The resilience of public support for climate action – despite competing concerns – is consistent with other new findings CAST has just released showing that climate concern is undented by the cost-of-living crisis. While concern about other issues – such as COVID-19 – have waxed and waned, concern about climate change has consistently risen over the last few years. Climate concern was undented by COVID-19 – as we previously reported – which suggests it has become a ‘core concern’ for most people, and not buffeted by changing media coverage or personal circumstances.
The latest polling also shows that there remain differences in who supports climate action within the UK public. Education, income, age, political affiliation, and climate concern predict support for most net zero policies. By far the strongest predictor is political affiliation, with those on the left-of-centre more favourable than those on the right.
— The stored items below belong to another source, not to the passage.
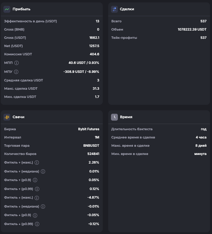212x234 pixels.
Task: Click the Свечи panel candlestick icon
Action: click(x=7, y=117)
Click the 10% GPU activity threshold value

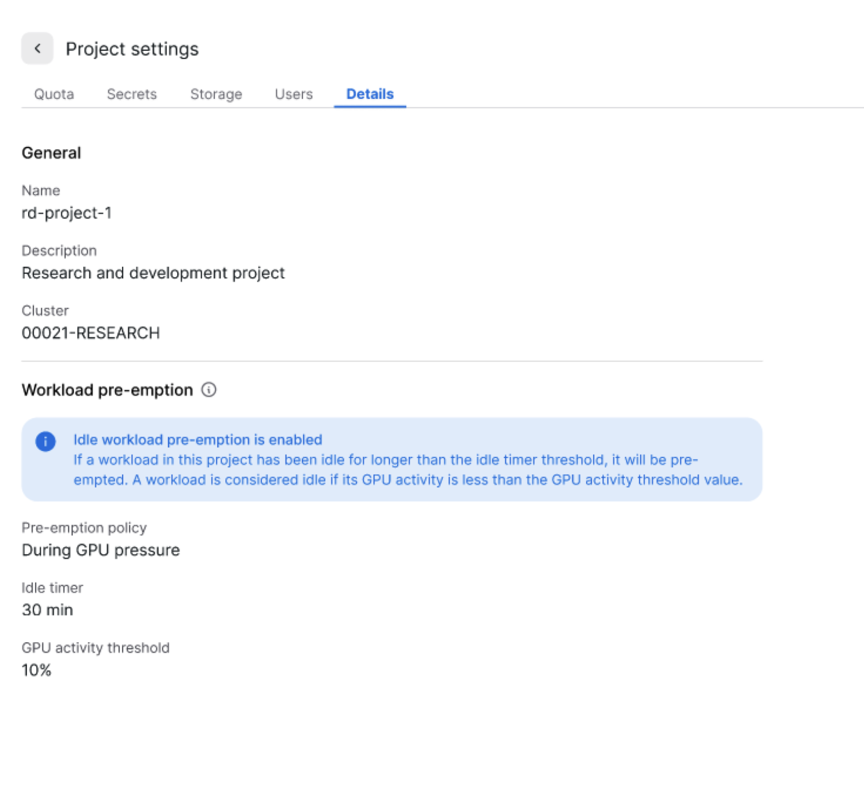tap(36, 670)
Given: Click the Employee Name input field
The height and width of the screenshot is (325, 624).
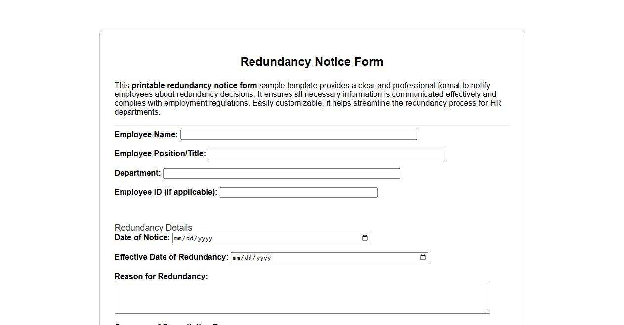Looking at the screenshot, I should point(298,135).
But while it is important to identify areas where people are divided on how to tackle climate change, it is even more important to identify where there is consensus. Analysis shows that while dietary policies appear to be more divisive (e.g. 68% of Labour voter support increased public sector provisioning of vegetarian/vegan foods, compared to 43% of Conservative voters), there is majority support for frequent flyer levies and environmental product pricing across all voter groups. This may be due to these policies widely being seen as fairer or because they have so far been less politicised than other policies we asked about.
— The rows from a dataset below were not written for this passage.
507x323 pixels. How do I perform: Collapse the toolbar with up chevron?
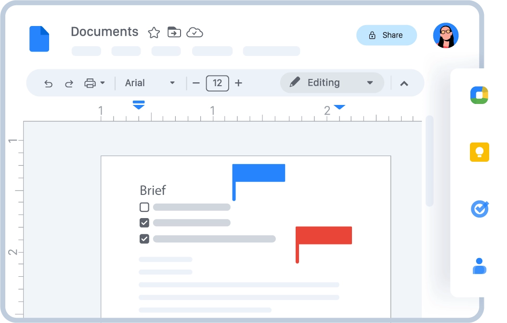(404, 83)
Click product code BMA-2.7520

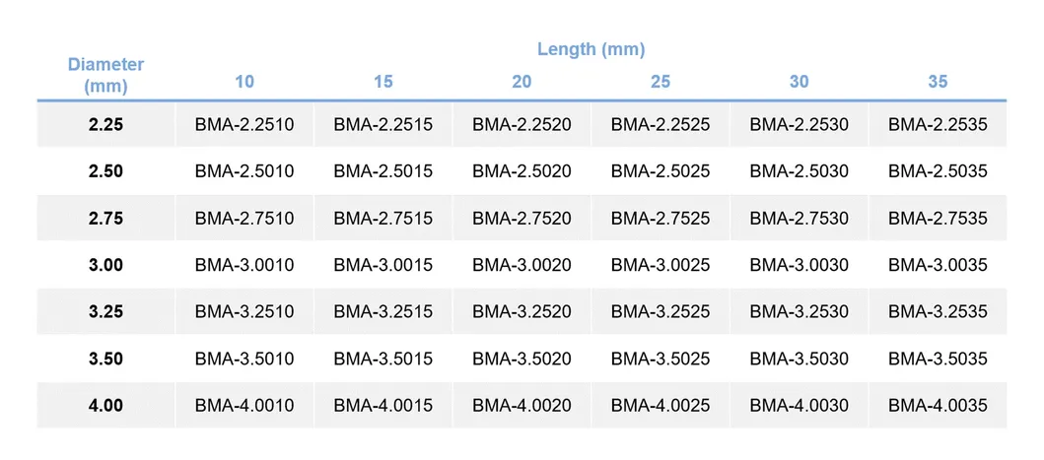[522, 219]
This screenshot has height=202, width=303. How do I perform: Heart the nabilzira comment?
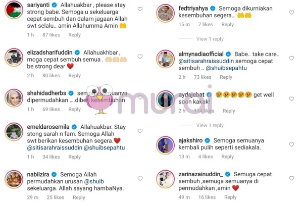140,178
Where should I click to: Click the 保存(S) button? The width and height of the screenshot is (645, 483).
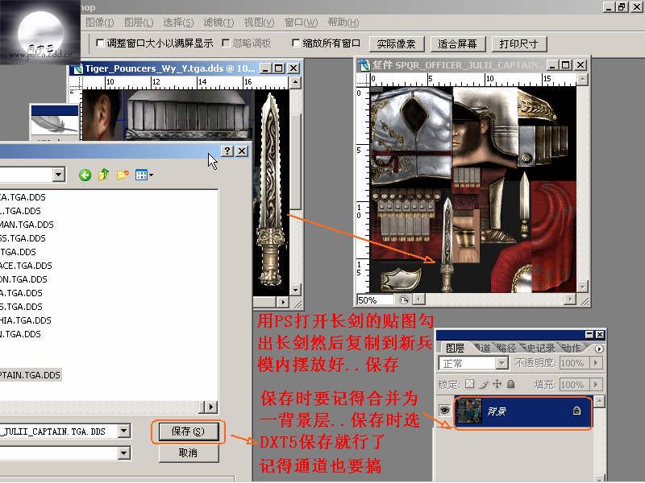pyautogui.click(x=188, y=431)
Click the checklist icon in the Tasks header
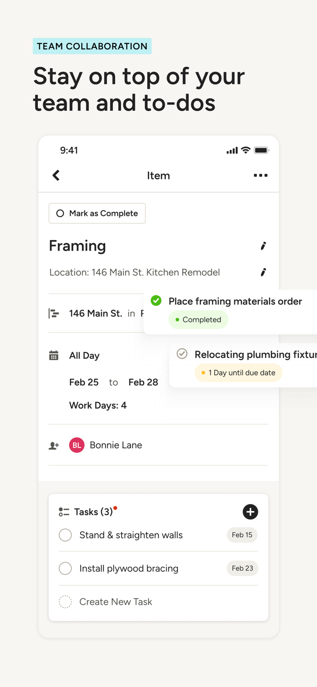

For policy-makers, these areas of public consensus provide low-hanging fruit to implement the urgently needed policies to change climate-relevant behaviour, which the House of Lords recently called for. Prioritising pricing policies (such as frequent flyer levies) that embody the polluter pays principle will help demonstrate the UK government is taking climate change seriously and reduce the barriers to behaviour change to enable consumers to play their part in a net zero transition.